What is Harm Reduction?

GettyImages-1312334127In the United States, drug overdose deaths have reached historical rates. From September 2020 to September 2021, more than 104,000 Americans died due to a drug overdose. 

Harm reduction services play a key role in preventing death, injury, disease, overdose, and substance misuse or disorder.

According to DrugPolicy.org, harm reduction is based on acknowledging the dignity and humanity of people who use substances and bringing them into a community of care in order to minimize negative consequences and promote optimal health.

Nurses can assist with different types of harm reduction programs. Some of these programs are:

Needle Exchange Programs

People who inject drugs face a greater risk of contracting HIV and hepatitis C. Research shows that 1 in 23 women and 1 in 36 men who use drugs intravenously will contract HIV at some point during their lifetimes, according to American Addiction Centers.

Sterile syringe access programs, also known as needle exchange programs, help lower these risks by limiting syringe sharing and providing safe disposal options.

These programs also provide disease testing, referrals to drug treatment, detoxification, social services, and primary health care.

According to the CDC, nearly 30 years of research has shown that comprehensive Syringe Services Programs (SSPs) are safe, effective, cost-saving, and do not increase illegal drug use or crime. Research also shows that new users of SSPs are 5x more likely to enter drug treatment and about 3x more likely to stop using drugs than those who don’t use the programs.
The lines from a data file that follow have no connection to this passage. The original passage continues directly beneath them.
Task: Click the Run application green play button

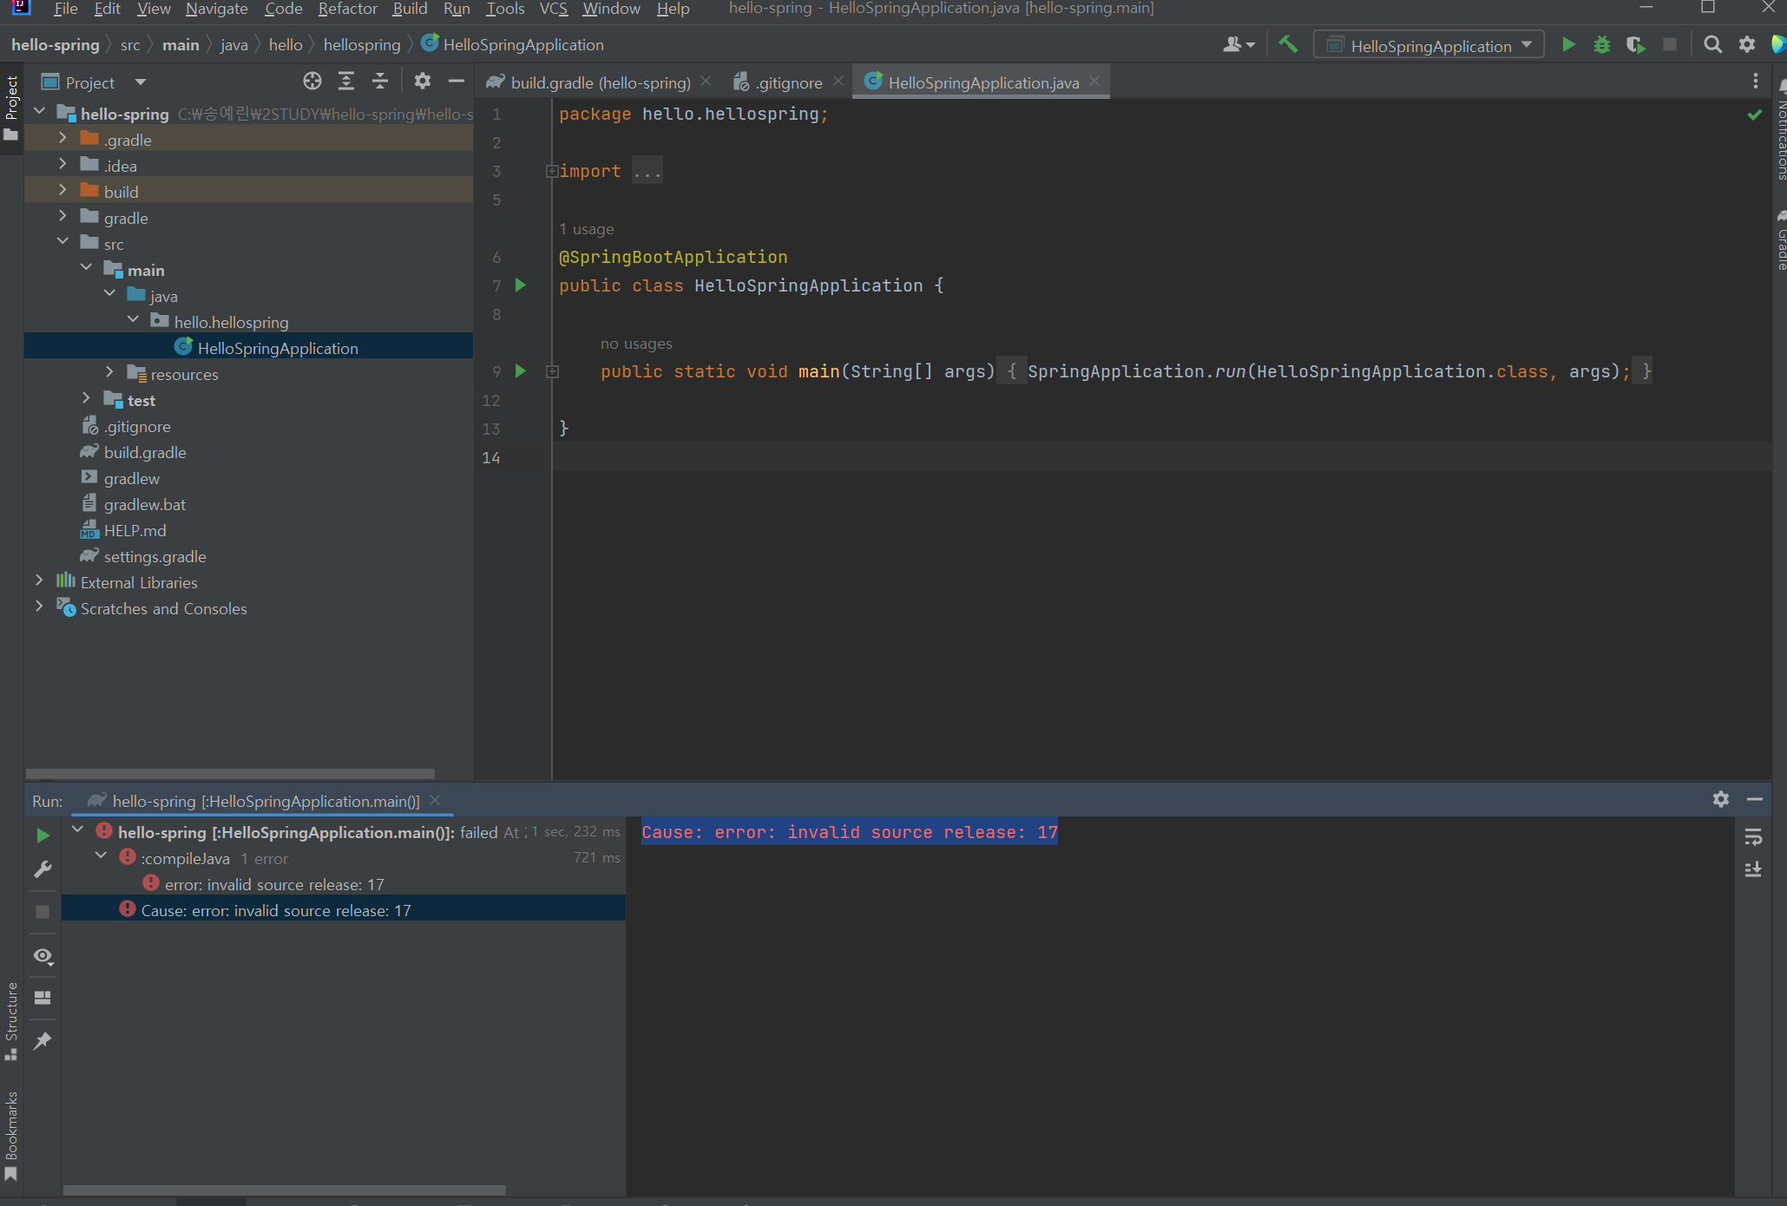Action: (x=1565, y=44)
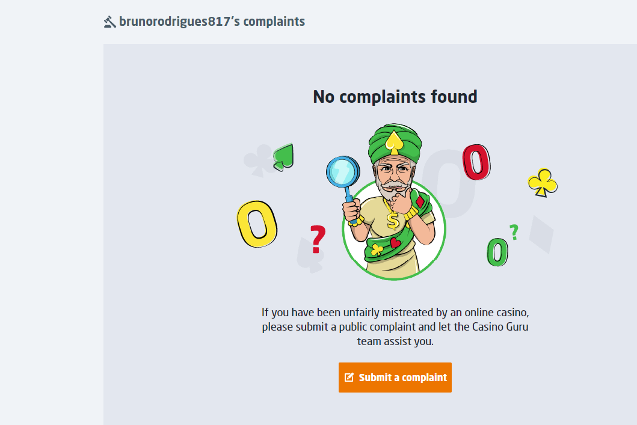
Task: Click the red question mark
Action: [318, 239]
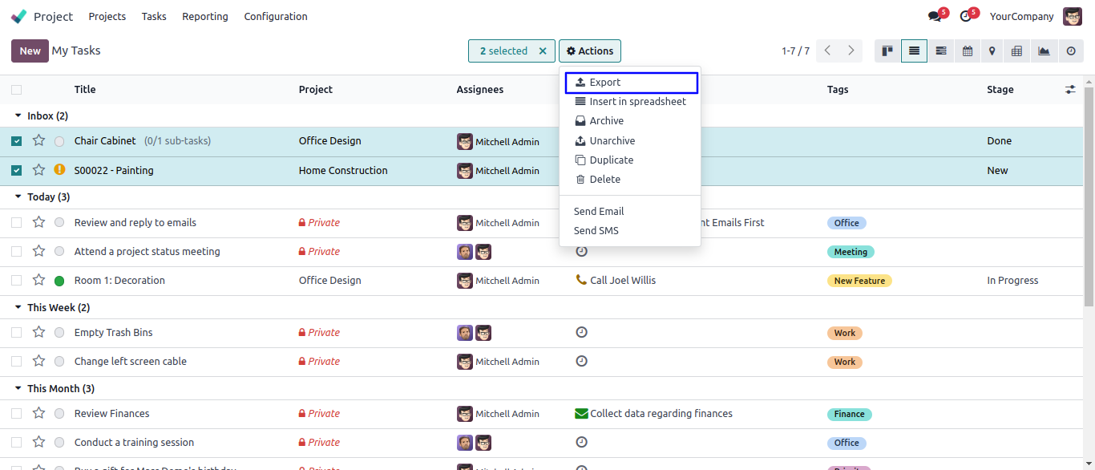This screenshot has width=1095, height=470.
Task: Click the New task button
Action: pos(30,51)
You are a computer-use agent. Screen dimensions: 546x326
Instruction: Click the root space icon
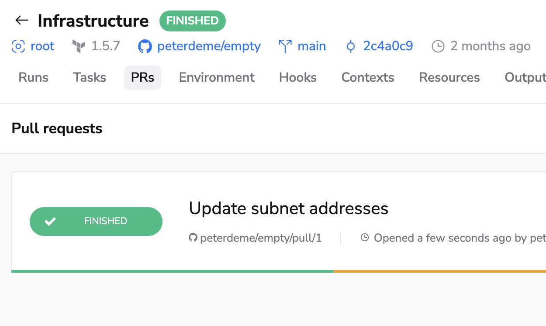(x=18, y=46)
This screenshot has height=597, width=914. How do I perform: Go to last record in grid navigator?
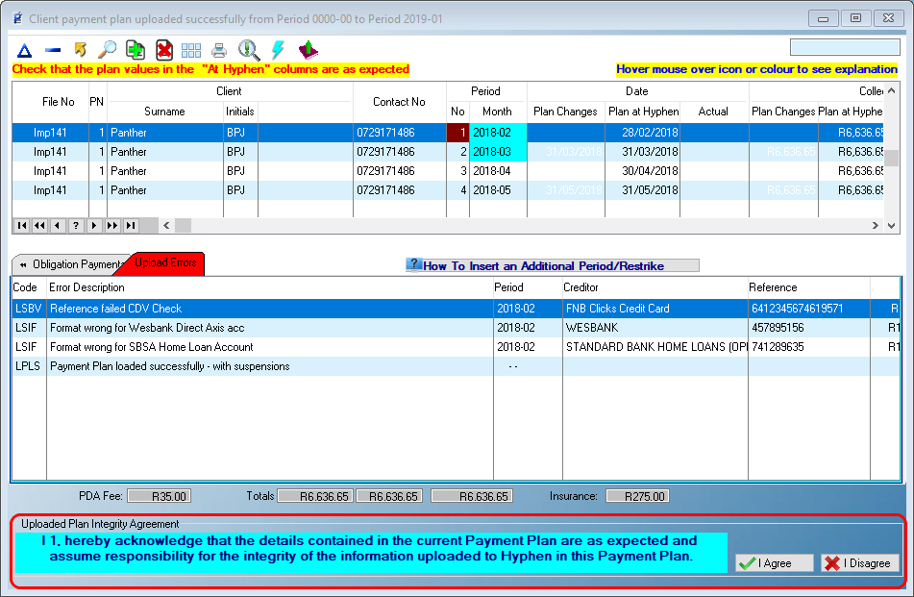point(131,225)
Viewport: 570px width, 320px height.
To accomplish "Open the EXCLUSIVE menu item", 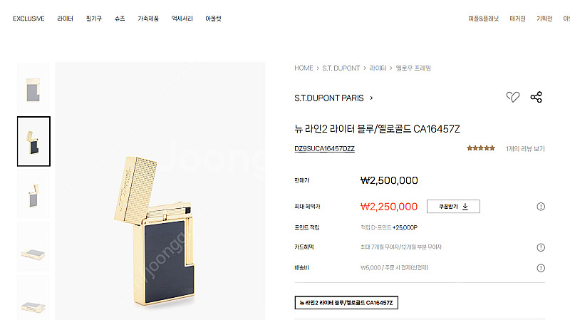I will (29, 19).
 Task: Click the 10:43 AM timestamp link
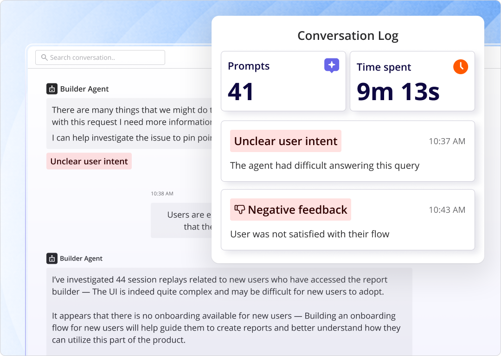point(447,210)
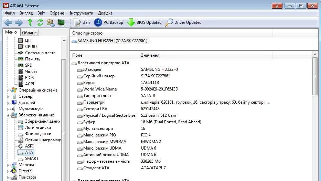Open the PC Backup tool
Screen dimensions: 321x181
[x=109, y=22]
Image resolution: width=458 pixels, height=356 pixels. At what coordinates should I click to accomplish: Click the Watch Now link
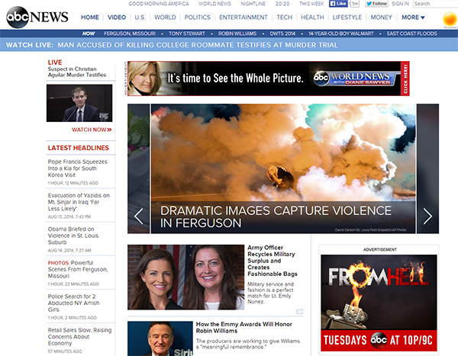[x=92, y=130]
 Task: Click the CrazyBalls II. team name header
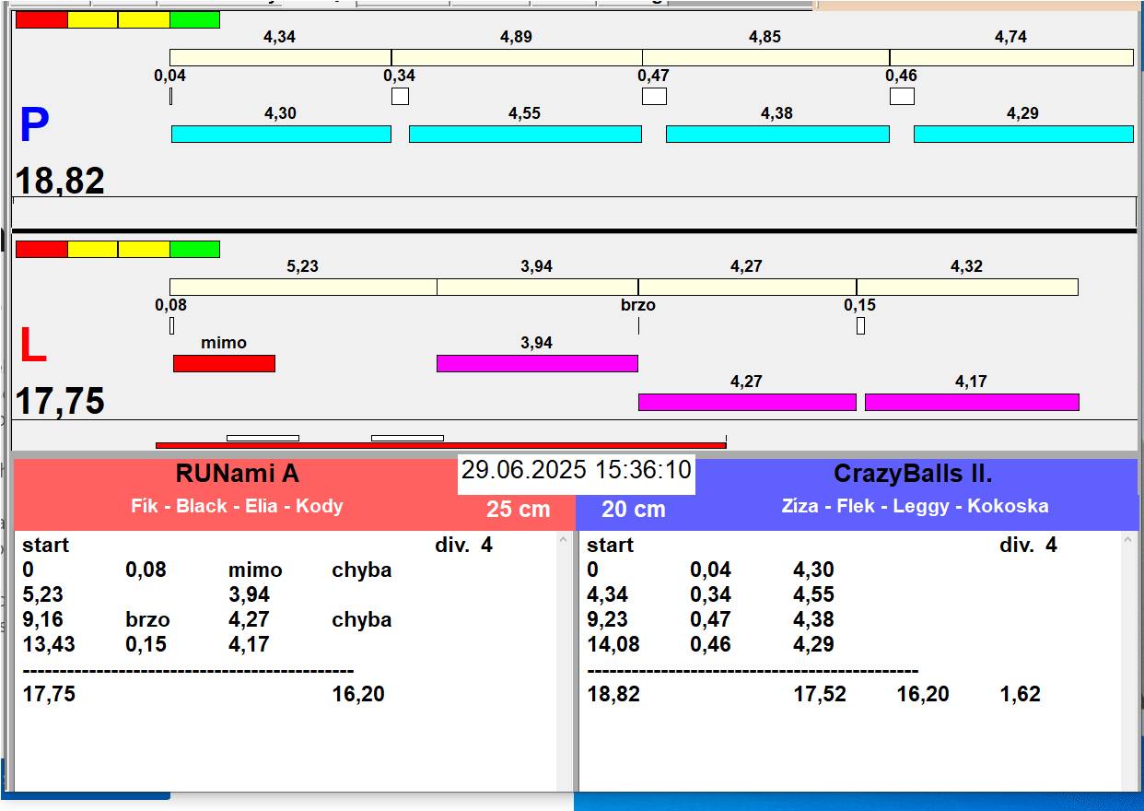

Supervised Injection Facilities

Also known as overdose prevention centers, these facilities offer a safe space for people to consume pre-obtained drugs under the supervision of medically trained professionals.

Facility staff members do not assist in consumption or handle any drugs brought in by clients.

Healthcare providers are there to offer sterile injection supplies, test for the presence of fentanyl in drugs, answer questions on safe injection practices, administer first aid if needed, and monitor for overdose.

Years ago, the American Medical Association vouched for these facilities stating, studies from other countries have shown that supervised injection facilities reduce the number of overdose deaths, reduce transmission rates of infectious disease, and increase the number of individuals initiating treatment for substance use disorders without increasing drug trafficking or crime in the areas where the facilities are located.

In 2021, New York City became the first in the nation to open an overdose prevention center.

Some community-based harm reduction examples are:

Naloxone Distribution Programs

Naloxone (also called Narcan®) is an inexpensive, FDA-approved generic drug that works to reverse an opioid overdose, including fentanyl overdose, by restoring breath to unconscious overdose victims. It is simple to administer, making it safe and easy for laypeople to use.


Good Samaritan Laws

The chance of surviving an overdose can depend heavily on how fast medical services are provided. Often, witnesses of an overdose are hesitant to call 911 due to fear of police involvement.

In an effort to prevent this from happening, the majority of US states have passed Good Samaritan laws. Many of these laws provide protection from prosecution for low-level drug offenses, like the sale or use of a controlled substance or paraphernalia, for the person seeking medical assistance as well as the person who overdosed. 

With rising cases of overdoses and drug-related diseases, the US continues to search for new and innovative approaches to drug use, drug treatment, and drug policy based on science and research.